#### PROBLEM TO WORK ON:
Rewrite the items from the start through the line containing "Action: (x=784, y=127)", substituting "Syllabus" for "Curriculum" and leaving everything else unchanged.

#### MATERIAL FOR THIS TASK:
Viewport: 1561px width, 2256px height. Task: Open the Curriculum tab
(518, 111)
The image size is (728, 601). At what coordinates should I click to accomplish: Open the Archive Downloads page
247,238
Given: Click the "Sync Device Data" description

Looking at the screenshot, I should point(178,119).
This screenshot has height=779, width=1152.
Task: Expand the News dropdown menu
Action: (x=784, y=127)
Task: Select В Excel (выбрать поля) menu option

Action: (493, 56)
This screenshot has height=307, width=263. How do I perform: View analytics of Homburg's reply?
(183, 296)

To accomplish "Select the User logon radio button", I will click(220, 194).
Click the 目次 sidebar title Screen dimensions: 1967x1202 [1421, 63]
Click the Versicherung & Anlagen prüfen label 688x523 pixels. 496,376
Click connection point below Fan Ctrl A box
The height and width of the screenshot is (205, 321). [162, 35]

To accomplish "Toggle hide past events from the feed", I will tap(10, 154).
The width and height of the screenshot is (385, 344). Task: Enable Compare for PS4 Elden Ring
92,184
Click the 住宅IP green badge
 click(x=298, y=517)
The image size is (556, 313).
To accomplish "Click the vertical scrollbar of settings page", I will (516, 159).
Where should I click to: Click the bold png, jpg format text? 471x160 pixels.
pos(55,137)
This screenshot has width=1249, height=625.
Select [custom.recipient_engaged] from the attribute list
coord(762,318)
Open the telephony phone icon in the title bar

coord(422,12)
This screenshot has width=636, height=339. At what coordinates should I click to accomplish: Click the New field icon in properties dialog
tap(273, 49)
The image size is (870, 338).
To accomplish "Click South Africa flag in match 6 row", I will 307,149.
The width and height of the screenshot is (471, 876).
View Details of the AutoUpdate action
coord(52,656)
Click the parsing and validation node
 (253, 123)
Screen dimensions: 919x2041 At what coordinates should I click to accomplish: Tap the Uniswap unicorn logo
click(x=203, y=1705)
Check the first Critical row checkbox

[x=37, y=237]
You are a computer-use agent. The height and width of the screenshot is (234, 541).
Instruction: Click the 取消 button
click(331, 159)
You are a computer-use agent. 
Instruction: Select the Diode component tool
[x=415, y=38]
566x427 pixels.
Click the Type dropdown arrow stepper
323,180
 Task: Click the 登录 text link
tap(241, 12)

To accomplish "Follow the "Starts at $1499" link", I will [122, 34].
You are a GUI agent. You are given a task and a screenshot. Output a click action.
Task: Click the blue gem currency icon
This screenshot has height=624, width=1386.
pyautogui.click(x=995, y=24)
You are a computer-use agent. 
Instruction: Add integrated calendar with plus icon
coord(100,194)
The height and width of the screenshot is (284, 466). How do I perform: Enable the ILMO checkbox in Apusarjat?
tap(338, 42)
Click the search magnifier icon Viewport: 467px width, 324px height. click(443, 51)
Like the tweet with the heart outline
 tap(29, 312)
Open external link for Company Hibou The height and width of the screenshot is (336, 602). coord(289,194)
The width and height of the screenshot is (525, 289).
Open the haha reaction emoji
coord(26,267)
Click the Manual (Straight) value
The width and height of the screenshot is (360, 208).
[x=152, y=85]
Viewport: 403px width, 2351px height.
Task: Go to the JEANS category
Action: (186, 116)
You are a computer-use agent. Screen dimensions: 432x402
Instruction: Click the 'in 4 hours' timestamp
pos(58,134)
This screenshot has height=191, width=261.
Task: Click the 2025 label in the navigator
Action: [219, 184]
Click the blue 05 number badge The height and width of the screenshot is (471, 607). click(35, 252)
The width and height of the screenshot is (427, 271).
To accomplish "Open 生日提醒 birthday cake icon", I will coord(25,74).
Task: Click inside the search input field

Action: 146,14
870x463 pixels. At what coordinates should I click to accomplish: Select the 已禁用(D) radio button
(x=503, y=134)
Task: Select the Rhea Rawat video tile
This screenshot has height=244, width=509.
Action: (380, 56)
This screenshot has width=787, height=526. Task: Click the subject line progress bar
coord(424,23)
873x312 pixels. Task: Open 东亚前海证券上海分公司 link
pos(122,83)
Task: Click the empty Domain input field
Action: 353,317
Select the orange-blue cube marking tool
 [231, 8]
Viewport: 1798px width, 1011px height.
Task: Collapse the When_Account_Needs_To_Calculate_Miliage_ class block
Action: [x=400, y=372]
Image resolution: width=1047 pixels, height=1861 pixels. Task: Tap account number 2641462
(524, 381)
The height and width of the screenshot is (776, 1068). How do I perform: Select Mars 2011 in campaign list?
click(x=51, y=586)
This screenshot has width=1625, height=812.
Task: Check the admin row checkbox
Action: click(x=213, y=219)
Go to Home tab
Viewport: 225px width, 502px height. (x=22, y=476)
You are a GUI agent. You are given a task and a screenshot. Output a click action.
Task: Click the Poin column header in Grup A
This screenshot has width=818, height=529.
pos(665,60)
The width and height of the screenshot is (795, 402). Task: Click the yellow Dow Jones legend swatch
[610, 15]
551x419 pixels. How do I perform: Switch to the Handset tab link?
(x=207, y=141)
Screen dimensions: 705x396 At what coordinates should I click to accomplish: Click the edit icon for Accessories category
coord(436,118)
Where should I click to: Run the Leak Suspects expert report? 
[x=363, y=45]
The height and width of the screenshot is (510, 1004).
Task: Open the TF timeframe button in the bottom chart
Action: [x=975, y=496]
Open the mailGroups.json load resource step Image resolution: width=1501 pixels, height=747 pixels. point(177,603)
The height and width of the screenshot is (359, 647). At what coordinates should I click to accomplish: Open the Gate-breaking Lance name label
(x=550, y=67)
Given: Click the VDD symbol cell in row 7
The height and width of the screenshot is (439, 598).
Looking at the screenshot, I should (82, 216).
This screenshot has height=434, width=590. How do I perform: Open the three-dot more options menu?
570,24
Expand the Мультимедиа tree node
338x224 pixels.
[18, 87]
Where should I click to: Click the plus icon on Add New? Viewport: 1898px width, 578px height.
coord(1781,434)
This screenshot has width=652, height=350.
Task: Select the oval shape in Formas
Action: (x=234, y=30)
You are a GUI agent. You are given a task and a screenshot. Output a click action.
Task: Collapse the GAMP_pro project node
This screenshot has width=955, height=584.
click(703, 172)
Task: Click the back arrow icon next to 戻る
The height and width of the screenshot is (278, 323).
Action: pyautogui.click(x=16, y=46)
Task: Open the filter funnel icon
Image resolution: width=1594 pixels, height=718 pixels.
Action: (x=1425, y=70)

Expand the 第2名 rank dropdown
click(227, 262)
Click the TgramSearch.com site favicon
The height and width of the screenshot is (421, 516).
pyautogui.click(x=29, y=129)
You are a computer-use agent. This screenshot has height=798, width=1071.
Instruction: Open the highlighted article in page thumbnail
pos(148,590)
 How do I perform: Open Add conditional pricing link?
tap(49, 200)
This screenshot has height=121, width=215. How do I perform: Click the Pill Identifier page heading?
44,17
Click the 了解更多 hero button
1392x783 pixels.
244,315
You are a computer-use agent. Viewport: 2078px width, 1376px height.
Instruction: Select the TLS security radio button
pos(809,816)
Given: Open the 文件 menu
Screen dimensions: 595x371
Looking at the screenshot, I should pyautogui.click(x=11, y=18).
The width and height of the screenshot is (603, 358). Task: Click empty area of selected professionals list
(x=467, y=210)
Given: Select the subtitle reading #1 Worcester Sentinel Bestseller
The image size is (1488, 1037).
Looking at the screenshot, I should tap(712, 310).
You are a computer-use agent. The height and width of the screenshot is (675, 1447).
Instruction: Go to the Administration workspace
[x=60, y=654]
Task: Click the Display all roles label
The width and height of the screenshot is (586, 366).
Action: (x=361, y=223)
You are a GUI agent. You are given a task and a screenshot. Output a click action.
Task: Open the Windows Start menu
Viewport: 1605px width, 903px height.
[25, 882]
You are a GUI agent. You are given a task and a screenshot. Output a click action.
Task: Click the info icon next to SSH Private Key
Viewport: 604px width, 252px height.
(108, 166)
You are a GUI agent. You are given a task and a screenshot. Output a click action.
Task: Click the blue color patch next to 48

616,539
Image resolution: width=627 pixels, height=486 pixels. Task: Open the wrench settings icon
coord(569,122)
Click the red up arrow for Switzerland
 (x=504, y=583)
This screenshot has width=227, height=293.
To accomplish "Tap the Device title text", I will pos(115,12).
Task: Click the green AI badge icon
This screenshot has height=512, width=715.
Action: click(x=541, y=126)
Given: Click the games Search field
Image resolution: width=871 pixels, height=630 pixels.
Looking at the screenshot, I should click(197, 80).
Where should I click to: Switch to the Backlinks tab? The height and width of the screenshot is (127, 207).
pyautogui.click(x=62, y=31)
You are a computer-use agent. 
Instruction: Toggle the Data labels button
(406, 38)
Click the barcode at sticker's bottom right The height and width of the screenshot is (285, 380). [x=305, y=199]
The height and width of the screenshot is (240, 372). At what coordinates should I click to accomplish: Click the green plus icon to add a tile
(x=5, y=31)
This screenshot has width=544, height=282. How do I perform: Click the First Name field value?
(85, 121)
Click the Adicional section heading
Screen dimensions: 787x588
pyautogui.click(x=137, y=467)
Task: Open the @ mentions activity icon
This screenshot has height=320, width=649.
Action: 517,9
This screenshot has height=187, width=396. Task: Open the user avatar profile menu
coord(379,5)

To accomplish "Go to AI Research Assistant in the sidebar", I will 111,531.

#### REPLY:
Viewport: 1561px width, 2256px height. Task: Open the Syllabus tab
(518, 111)
The image size is (728, 601). At what coordinates should I click to accomplish: Open the Archive Downloads page
247,238
Given: Click the "Sync Device Data" description

Looking at the screenshot, I should point(178,119).
This screenshot has height=779, width=1152.
Task: Expand the News dropdown menu
Action: (x=784, y=127)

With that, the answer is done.